BEGIN Data provided

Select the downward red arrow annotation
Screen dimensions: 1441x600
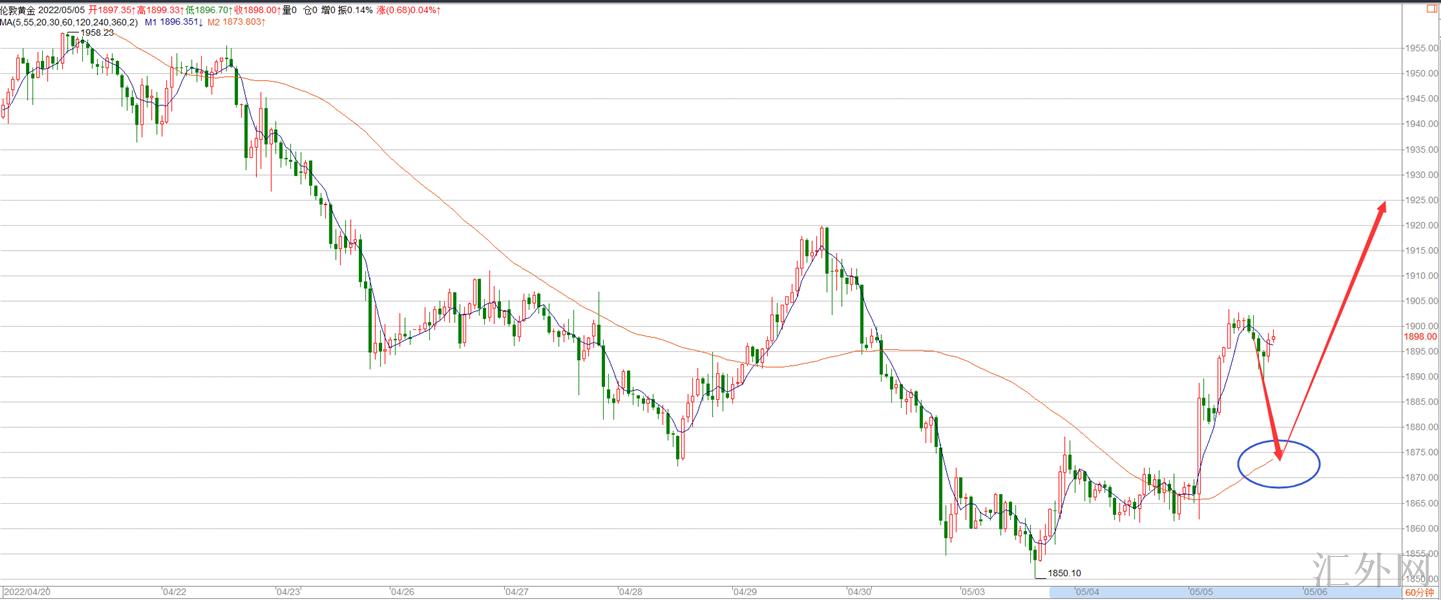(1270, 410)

END Data provided
BEGIN Data provided

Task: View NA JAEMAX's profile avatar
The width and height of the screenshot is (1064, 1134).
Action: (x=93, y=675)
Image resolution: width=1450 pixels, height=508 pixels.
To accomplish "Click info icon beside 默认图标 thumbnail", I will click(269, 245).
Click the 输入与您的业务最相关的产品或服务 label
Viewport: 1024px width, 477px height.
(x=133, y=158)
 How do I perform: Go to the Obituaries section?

END Data provided
BEGIN Data provided

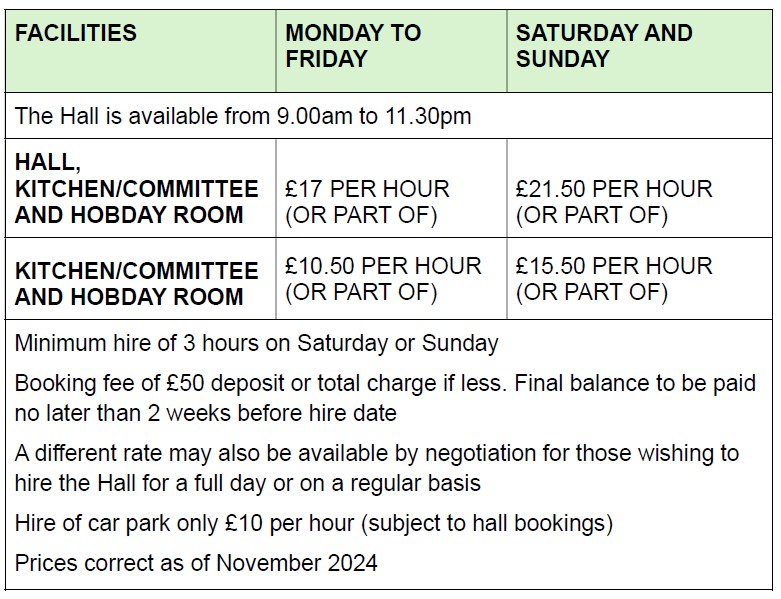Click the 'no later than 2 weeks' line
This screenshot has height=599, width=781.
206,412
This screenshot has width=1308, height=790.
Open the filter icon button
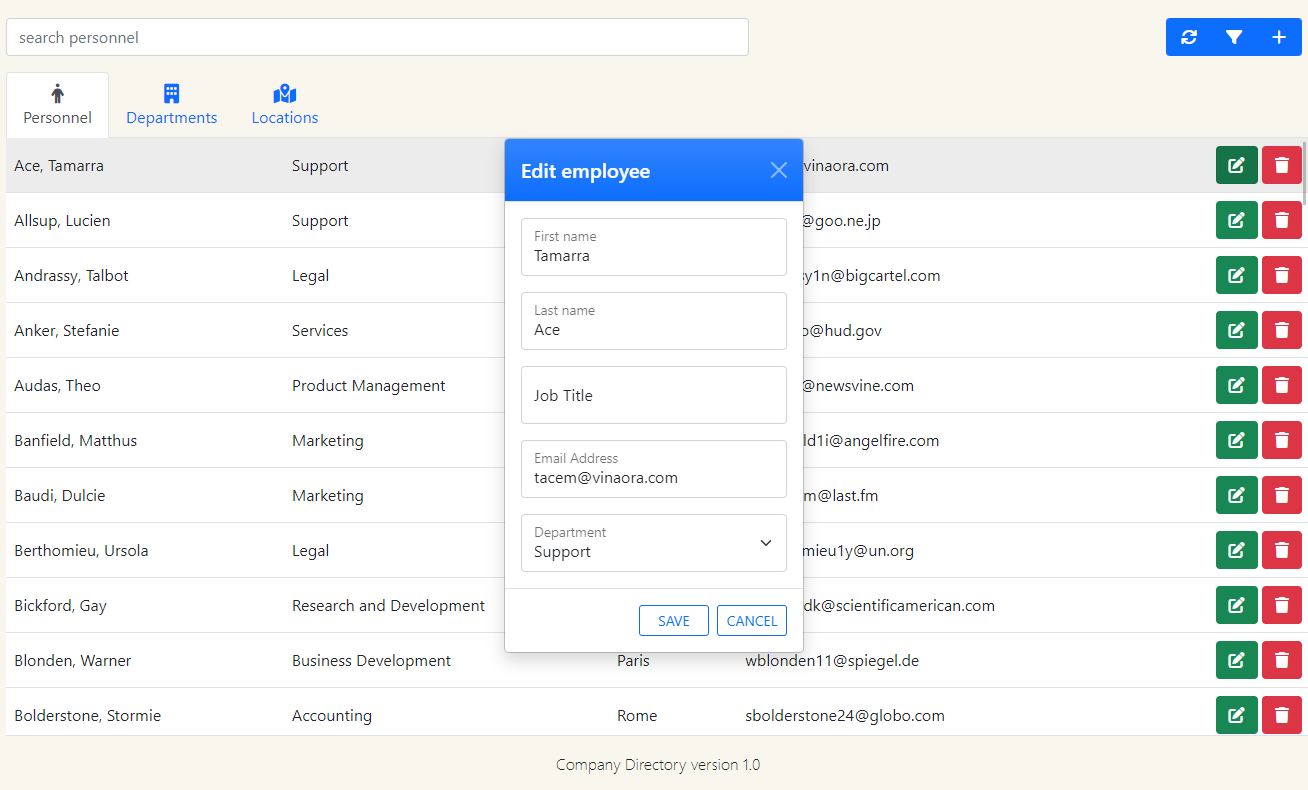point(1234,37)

END Data provided

Give back, word for word, only the lines above from the line holding "Click the 输入与您的业务最相关的产品或服务 label" to the line holding "How do I perform: Go", both included.

Click the 输入与您的业务最相关的产品或服务 label
Viewport: 1024px width, 477px height.
(x=133, y=158)
 How do I perform: Go to the Obituaries section?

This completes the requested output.